The beginning of the New Year saw a series of 'Dent and Paint Parades' across India's metros. In Delhi, journalists Gunjeet Sra, Chitra Subramanyam, and Ruchi Sharma initiated a discussion and silent march in Deer Park, Hauz Khas Village. "I'd been following the protests on TV and websites and refrained from being part of something that was looking for shortcuts by blaming the government and demanding capital punishment. But then this parliamentarian pops up and makes these sexist remarks – it just made me wonder what is wrong with this country?" says Sra.

Armed with posters that screamed 'Dent Patriarchy, Paint a New Future' and 'Dented, Painted, Undaunted', the motley bunch of people silently marched from Hauz Khas Village to the IIT Gate, in the process avoiding excessive surveillance and security that has barricaded central Delhi. The discussions went on for approximately three hours, and the protestors, including professors, students and other, were joined in by onlookers, uncles taking a stroll through the park and even auto-rickshaw drivers.

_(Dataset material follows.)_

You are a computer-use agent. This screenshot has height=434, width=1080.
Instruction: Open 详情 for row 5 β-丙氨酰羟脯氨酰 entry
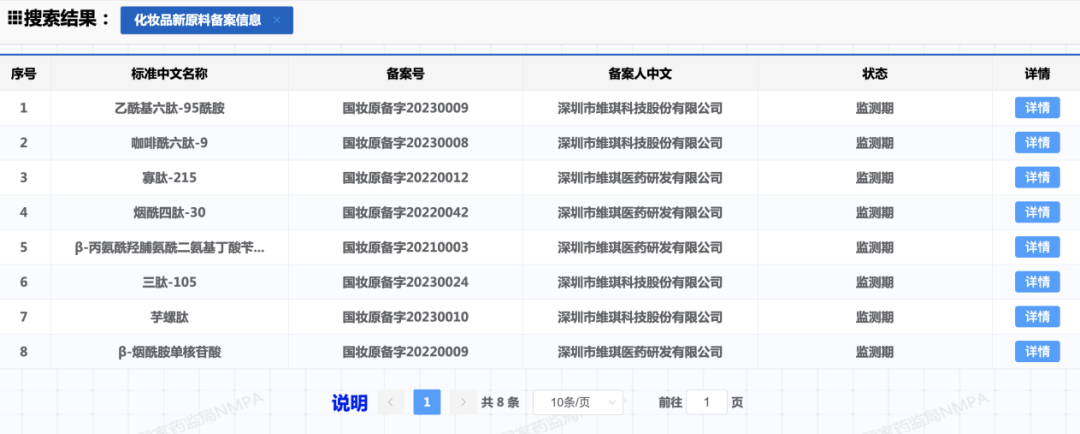coord(1037,247)
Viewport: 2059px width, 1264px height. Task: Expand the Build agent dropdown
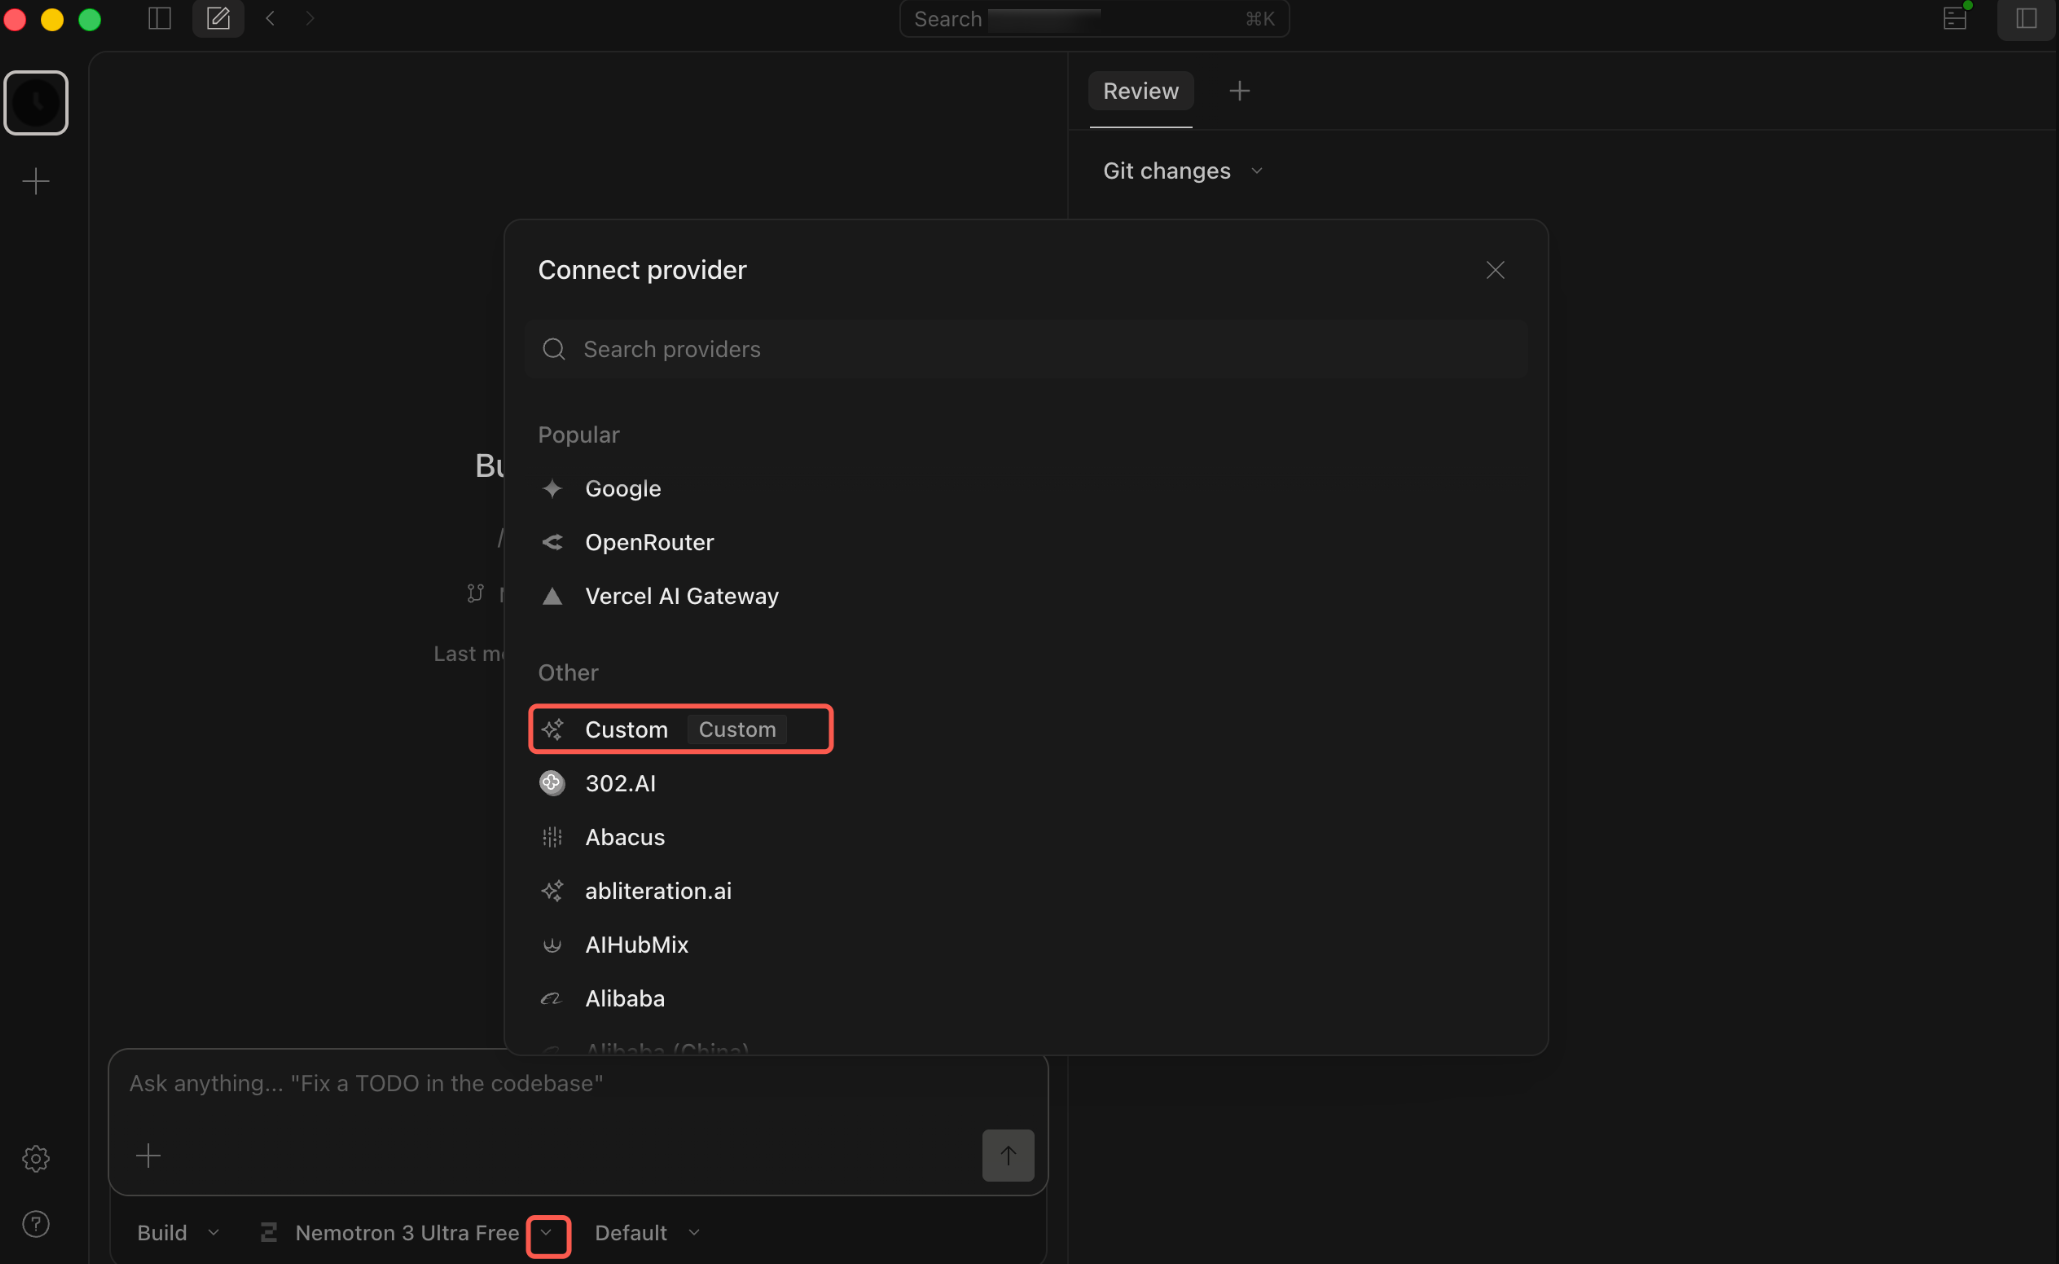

"Our main agenda was to fight for the right to exist as we please. And for this to really come about there has to be a change in mindsets and in public opinion. Not a lot of the common men have access to a woman's thoughts – they go back home to their wives and they may or may not discuss issues like this. It is a good sign for us that in reality, people are willing to listen," observes Sra. A lot of the protestors present at the occasion came across as not anti-woman. While one guy said that the issue did not stop with short skirts, another compared Mumbai and Delhi and queried if the former can be open-minded about these things, why can't we. There were some who tried to politicise the issue as well, trying to push the blame around and others who thought rape should be punished like in Saudi Arabia but, as Sra noted then, the change has to start at home.

"I can't say that we've changed mindsets in a couple of hours, but we certainly have given them something to think about. Sensitisation can come through talking about it and laying it open for discussion," says Sra. They now intend to turn this into a regular event, with the next one planned for Dilli Haat in February, followed up with sessions in north, east and west Delhi as well.